В конце концов мы влюбились друг в друга, и короткий электрический звонок почтальона, раздававшийся в четыре часа, приводил меня в трепет.
— Тебе письмо, — говорил папа с улыбкой и бросал мне на одеяло промерзший конверт, распространявший по комнате свежий запах яблочного клея.
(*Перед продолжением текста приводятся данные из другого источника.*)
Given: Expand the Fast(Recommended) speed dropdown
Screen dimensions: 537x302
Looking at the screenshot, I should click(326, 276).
Она опять назначала мне свидание, которое заключалось в том, что ровно в восемь часов вечера — минута в минуту — мы оба, и она и я, должны посмотреть каждый в свою открытую форточку на звезды и в это время подумать друг о друге. На другой день мы обменивались письмами с описанием своих чувств, испытанных в тот миг, когда мы одновременно смотрели на звезды. Предполагалось, что мы видим одно и то же созвездие Кассиопеи, похожее на W («дубль в»).
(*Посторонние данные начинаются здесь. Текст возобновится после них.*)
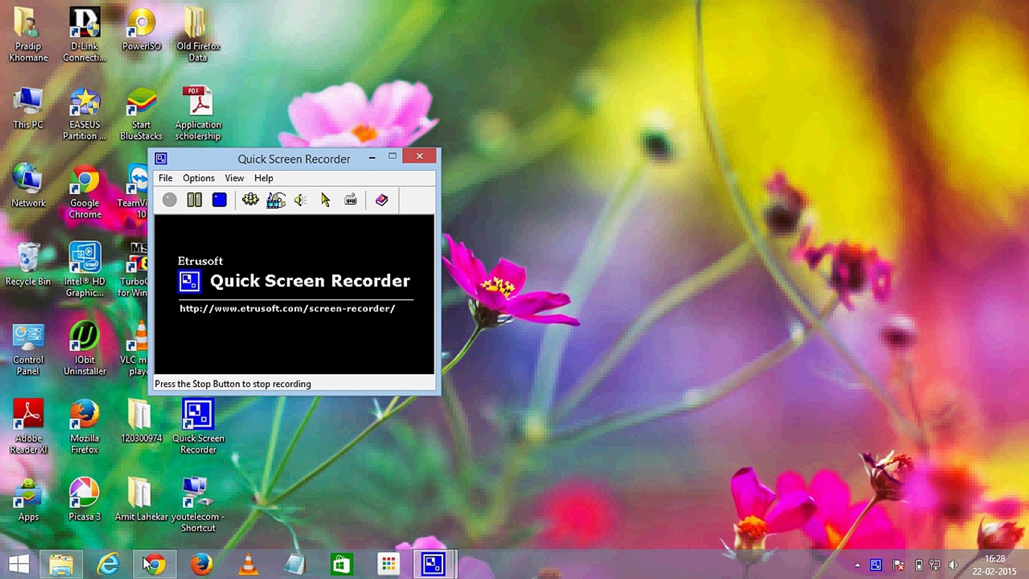Screen dimensions: 1029x579
Task: Click the volume icon in system tray
Action: pos(953,565)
Прочитав письмо несколько раз и тщательно его осмотрев и обнюхав, я клал его под подушку, и начиналось томительное ожидание вечера, восьми часов — пустота, которую нечем было заполнить.
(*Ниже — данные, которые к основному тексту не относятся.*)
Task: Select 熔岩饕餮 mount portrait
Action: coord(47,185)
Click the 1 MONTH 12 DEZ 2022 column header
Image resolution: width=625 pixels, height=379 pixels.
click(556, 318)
Очень медленно двигалось солнце к закату, и я следил за передвижением желтого солнечного луча по нашей пустой квартире, такой тихой, что капли воды, медлительно и размеренно падавшие в раковину из кухонного крана, как бы еще более удлиняли движение почти неподвижного времени. В приближающихся сумерках я слышал в столовой осторожные папины шаги; он подходил к пианино, открывал крышку; шелестели ноты и визжала круглая фортепьянная табуретка на железном винте. Неторопливо, как бы читая ноты по складам, папа начинал играть «Времена года» Чайковского, любимые вещи покойной мамы. Я чувствовал, что, играя, папа думает о маме, о своей любви к ней, и его близорукие глаза, прилежно следящие то за нотами, то за клавишами, краснеют и наливаются слезами. Он играл, а я в это время так живо видел -
…русскую зиму, слышал бубенчики бегущей тройки; мне представлялось побережье и длинные кружевные волны, почти касающиеся моих ног; я шел по мокрой аллее оборванного ветром парка, и желтые листья, срываясь с черных ветвей, кружились надо мною и падали на мокрые скамейки; все это необъяснимо меня волновало, даже слова «у камелька», и наполняло мою душу такой любовью, нежностью, даже отчаянием, что я прижимался лицом к подушке и плакал, чувствуя мокрой щекой свежесть наволочки.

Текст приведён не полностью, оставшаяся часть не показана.